▶ **YOUR TASK**
Your reply should be only the number of lines in the records that contain the word "computer".

Collected data
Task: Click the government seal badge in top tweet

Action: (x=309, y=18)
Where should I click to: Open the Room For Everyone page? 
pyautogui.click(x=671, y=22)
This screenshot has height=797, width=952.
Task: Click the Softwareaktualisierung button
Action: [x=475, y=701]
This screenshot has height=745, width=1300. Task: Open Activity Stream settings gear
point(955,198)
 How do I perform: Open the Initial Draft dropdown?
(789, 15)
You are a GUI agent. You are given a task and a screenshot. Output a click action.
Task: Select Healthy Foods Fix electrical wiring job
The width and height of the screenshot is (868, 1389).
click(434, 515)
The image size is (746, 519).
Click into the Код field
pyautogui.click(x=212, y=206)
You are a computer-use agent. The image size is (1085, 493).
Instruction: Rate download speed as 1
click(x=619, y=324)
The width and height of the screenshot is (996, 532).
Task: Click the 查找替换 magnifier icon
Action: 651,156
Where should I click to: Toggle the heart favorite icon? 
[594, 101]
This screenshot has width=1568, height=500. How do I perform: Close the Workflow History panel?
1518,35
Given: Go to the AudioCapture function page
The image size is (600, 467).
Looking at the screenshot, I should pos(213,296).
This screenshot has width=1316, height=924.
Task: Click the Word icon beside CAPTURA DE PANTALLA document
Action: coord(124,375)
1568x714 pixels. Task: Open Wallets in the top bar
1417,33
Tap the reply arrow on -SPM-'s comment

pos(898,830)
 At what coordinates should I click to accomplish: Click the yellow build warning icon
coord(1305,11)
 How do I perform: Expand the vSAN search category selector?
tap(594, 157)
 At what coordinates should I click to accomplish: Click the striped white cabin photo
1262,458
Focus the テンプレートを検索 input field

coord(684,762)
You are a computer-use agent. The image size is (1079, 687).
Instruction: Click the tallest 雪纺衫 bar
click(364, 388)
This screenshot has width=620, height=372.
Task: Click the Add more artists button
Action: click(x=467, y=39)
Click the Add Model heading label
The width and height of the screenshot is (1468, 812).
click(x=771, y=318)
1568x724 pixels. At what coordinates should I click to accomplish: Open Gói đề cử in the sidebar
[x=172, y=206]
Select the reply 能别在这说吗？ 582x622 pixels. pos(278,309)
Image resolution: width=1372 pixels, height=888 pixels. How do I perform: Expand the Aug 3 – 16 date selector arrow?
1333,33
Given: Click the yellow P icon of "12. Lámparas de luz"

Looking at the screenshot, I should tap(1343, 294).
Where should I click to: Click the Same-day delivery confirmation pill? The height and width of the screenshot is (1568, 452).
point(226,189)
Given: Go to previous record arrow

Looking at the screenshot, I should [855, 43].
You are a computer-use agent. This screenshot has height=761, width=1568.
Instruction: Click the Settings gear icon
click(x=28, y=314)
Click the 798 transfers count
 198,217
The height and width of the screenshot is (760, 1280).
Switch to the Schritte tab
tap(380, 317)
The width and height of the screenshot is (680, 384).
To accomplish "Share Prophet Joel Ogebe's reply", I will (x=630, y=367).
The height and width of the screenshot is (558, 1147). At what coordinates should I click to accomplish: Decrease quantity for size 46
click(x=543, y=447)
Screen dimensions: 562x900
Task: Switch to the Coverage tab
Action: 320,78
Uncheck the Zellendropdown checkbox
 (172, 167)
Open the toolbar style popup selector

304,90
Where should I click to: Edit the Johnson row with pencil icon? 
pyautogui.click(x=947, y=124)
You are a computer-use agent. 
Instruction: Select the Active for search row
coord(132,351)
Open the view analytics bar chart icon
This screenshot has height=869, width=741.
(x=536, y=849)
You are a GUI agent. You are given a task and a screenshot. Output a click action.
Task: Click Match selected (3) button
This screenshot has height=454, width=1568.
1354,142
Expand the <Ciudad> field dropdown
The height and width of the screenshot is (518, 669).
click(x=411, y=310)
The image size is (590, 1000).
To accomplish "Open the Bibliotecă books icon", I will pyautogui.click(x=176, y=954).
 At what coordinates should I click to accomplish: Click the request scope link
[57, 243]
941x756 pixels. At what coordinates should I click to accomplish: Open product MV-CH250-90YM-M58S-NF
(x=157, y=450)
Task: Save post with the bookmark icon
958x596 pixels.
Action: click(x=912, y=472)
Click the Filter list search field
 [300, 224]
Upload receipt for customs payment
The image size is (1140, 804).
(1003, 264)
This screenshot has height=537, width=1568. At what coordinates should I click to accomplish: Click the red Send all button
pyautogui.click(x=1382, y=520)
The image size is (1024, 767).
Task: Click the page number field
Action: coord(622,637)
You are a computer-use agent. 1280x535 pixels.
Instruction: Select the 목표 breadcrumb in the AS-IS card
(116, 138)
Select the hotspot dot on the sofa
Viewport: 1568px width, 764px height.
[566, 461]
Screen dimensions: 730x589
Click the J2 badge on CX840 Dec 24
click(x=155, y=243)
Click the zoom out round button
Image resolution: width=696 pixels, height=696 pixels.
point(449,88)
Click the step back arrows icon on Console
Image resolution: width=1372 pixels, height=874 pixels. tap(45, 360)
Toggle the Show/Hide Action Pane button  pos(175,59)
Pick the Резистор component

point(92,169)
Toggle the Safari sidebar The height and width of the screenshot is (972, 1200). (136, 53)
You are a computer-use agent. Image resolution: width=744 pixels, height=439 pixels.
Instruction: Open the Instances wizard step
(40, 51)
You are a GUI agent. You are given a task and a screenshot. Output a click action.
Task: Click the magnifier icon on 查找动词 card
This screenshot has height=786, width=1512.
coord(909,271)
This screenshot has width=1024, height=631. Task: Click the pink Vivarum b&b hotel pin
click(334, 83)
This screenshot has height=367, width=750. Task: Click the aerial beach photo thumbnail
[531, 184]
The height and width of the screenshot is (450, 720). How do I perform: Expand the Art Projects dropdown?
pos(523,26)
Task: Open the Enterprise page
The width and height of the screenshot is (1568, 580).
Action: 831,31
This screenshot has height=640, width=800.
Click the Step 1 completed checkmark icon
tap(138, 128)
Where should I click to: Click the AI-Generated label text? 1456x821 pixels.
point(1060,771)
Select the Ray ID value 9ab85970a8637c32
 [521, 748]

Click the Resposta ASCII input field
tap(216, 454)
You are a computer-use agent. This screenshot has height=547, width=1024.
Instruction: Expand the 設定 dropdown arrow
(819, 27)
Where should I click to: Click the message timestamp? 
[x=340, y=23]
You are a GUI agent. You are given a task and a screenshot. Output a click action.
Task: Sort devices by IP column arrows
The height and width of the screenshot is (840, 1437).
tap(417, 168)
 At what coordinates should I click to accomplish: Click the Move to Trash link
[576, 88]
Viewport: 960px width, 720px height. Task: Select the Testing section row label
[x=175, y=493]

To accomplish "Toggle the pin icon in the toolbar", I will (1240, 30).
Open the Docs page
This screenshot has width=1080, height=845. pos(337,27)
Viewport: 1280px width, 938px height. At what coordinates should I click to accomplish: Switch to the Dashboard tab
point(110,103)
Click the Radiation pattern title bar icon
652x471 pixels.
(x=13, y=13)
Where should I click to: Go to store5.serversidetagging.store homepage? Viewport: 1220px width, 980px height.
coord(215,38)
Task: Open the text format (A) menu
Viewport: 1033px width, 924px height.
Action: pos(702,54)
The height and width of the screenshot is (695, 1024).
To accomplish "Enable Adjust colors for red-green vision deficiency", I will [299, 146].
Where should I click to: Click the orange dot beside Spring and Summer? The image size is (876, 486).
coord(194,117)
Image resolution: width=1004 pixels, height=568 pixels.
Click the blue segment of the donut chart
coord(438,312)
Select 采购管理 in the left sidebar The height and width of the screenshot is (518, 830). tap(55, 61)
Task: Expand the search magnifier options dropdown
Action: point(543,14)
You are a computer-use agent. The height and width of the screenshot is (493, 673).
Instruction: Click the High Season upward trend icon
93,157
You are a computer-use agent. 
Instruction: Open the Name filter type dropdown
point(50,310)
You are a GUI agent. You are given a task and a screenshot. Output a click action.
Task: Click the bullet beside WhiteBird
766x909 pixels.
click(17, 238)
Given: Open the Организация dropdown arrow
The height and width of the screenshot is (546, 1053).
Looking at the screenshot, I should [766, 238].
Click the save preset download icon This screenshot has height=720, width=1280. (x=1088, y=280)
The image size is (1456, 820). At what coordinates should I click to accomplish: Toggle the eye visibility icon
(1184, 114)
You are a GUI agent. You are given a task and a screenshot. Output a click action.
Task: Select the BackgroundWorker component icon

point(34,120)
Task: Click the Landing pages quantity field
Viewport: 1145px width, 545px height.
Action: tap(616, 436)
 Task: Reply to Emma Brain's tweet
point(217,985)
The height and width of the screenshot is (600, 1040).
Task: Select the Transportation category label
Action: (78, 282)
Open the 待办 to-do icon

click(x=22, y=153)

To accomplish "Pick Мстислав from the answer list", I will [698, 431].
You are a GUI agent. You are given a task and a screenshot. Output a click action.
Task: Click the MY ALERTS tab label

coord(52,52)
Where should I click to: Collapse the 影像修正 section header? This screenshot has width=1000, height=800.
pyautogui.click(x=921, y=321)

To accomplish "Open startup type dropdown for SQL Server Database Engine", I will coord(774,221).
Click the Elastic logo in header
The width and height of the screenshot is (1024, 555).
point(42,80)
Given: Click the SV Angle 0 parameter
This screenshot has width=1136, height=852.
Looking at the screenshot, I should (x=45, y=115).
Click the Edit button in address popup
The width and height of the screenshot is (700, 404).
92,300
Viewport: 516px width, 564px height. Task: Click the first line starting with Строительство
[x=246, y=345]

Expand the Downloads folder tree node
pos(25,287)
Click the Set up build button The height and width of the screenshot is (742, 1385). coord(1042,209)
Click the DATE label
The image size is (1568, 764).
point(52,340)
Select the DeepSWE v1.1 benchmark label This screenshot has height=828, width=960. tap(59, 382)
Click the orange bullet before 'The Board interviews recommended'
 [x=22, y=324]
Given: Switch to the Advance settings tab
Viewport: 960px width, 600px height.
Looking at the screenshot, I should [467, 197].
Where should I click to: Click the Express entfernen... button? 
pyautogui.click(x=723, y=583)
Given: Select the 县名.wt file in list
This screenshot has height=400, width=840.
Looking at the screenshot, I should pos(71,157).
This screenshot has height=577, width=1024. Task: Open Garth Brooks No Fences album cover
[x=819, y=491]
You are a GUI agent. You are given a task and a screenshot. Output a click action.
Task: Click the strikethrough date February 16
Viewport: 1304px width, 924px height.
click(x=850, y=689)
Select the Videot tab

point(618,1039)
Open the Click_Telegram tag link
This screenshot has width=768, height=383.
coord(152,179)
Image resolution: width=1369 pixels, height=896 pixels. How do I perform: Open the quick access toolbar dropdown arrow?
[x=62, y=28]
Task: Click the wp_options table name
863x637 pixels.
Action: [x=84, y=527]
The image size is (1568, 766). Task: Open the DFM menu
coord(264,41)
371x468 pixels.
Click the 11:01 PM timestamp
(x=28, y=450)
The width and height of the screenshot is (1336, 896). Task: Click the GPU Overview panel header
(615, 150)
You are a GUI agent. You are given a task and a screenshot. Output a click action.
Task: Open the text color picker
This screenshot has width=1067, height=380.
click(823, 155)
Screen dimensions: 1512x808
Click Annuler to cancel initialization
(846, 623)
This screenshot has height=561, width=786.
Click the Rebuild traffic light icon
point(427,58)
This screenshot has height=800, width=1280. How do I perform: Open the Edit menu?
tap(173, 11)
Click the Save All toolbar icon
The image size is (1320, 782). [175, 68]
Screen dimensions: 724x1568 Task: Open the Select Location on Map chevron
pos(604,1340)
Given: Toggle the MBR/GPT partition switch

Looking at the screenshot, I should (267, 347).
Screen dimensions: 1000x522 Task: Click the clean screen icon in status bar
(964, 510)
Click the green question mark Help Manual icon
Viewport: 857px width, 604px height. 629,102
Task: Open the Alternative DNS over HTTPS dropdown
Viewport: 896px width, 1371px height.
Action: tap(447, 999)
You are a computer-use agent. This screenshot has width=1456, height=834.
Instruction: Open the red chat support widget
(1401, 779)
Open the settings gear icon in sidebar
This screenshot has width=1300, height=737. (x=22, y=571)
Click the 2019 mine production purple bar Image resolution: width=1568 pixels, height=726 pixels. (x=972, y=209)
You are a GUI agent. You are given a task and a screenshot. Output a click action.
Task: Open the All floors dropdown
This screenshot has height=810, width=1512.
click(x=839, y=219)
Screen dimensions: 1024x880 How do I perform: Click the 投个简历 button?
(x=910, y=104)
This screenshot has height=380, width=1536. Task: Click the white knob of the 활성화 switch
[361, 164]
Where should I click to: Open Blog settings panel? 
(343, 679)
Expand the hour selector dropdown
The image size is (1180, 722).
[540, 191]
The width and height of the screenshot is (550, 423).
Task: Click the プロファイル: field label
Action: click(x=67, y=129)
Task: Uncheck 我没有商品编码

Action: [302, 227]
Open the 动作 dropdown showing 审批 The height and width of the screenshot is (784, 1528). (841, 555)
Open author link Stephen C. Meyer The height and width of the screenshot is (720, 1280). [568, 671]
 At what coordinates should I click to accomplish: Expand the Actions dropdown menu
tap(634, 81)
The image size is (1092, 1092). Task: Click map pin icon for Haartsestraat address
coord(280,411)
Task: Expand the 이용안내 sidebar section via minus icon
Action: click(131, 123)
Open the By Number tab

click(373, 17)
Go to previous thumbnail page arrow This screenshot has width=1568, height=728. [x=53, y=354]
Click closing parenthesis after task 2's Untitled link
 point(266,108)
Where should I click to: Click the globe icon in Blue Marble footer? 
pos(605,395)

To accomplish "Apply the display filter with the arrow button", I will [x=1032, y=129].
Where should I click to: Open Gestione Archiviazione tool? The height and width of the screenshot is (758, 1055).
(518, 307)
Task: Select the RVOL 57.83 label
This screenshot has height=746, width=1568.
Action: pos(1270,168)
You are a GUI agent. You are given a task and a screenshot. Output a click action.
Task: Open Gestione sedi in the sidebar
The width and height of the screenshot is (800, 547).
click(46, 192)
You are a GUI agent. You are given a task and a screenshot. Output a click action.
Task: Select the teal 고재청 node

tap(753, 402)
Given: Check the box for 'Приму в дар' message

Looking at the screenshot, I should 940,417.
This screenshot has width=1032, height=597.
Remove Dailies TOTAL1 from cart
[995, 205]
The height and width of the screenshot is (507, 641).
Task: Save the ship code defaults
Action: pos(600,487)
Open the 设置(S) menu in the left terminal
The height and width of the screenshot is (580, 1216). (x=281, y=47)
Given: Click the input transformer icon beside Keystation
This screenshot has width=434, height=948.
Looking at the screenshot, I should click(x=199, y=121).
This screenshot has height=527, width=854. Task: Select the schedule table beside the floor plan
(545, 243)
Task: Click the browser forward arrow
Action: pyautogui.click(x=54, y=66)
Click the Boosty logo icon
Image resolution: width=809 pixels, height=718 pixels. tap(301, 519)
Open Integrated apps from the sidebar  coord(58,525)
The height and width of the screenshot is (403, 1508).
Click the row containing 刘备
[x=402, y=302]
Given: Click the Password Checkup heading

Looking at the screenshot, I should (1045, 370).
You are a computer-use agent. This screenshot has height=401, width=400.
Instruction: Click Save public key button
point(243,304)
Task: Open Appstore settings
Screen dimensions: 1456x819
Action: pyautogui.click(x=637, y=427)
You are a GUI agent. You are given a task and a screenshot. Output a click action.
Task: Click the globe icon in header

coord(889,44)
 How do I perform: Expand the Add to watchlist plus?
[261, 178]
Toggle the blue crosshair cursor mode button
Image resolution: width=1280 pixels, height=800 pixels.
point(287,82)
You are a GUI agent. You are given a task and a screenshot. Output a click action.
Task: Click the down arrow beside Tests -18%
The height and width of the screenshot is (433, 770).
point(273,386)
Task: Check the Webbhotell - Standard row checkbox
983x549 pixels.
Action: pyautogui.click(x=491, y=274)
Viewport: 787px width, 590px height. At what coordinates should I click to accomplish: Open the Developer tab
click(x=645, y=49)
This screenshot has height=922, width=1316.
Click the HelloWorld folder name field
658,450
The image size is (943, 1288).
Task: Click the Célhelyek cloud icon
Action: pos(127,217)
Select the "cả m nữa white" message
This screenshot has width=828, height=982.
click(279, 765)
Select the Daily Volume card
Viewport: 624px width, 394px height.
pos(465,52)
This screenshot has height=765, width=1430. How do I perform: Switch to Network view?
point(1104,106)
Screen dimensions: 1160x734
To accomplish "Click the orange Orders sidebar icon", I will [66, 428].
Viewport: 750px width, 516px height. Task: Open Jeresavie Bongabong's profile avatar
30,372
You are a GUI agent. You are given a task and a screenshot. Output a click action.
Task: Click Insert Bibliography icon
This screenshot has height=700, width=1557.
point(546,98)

▶ **TASK RESPONSE**
11